(Collected data entries)
--------------------

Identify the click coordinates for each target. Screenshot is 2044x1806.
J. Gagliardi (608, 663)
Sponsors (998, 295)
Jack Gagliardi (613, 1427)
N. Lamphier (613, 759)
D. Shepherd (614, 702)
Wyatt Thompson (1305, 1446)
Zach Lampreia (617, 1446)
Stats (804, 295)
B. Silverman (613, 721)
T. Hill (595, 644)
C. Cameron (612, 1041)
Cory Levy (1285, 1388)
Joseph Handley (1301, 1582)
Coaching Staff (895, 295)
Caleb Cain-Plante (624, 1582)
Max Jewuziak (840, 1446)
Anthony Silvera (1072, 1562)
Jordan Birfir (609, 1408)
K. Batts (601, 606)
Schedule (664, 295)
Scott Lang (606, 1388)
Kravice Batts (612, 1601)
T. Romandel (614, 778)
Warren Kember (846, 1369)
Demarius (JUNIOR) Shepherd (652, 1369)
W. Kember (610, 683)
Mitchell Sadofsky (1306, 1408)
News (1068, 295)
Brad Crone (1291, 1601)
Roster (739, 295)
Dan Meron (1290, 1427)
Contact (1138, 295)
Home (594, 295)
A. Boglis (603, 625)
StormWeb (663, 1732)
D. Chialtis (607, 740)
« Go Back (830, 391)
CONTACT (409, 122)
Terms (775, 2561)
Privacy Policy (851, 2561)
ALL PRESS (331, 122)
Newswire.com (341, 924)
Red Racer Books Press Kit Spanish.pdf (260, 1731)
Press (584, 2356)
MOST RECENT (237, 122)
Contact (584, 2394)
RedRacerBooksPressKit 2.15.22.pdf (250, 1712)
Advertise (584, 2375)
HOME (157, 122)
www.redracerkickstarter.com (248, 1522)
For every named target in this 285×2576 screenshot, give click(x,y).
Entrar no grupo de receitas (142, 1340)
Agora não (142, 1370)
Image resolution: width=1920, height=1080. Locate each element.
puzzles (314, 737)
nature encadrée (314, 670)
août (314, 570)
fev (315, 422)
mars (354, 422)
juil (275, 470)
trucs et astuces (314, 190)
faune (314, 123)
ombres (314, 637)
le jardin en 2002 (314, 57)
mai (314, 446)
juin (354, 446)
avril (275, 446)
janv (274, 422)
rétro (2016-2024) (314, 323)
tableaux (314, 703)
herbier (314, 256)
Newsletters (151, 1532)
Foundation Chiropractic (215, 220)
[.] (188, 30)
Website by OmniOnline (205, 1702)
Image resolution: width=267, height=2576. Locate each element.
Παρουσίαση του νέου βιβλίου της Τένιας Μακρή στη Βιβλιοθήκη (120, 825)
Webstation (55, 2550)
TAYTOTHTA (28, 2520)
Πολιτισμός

--------------------

■ **Task directions**
What must be returned is the line with "HOME (157, 122)" plus every line after it to the end of the entries, exactly as they appear.

■ **Answer for the task**
HOME (157, 122)
www.redracerkickstarter.com (248, 1522)
For every named target in this 285×2576 screenshot, give click(x,y).
Entrar no grupo de receitas (142, 1340)
Agora não (142, 1370)
Image resolution: width=1920, height=1080. Locate each element.
puzzles (314, 737)
nature encadrée (314, 670)
août (314, 570)
fev (315, 422)
mars (354, 422)
juil (275, 470)
trucs et astuces (314, 190)
faune (314, 123)
ombres (314, 637)
le jardin en 2002 (314, 57)
mai (314, 446)
juin (354, 446)
avril (275, 446)
janv (274, 422)
rétro (2016-2024) (314, 323)
tableaux (314, 703)
herbier (314, 256)
Newsletters (151, 1532)
Foundation Chiropractic (215, 220)
[.] (188, 30)
Website by OmniOnline (205, 1702)
Image resolution: width=267, height=2576. Locate each element.
Παρουσίαση του νέου βιβλίου της Τένιας Μακρή στη Βιβλιοθήκη (120, 825)
Webstation (55, 2550)
TAYTOTHTA (28, 2520)
Πολιτισμός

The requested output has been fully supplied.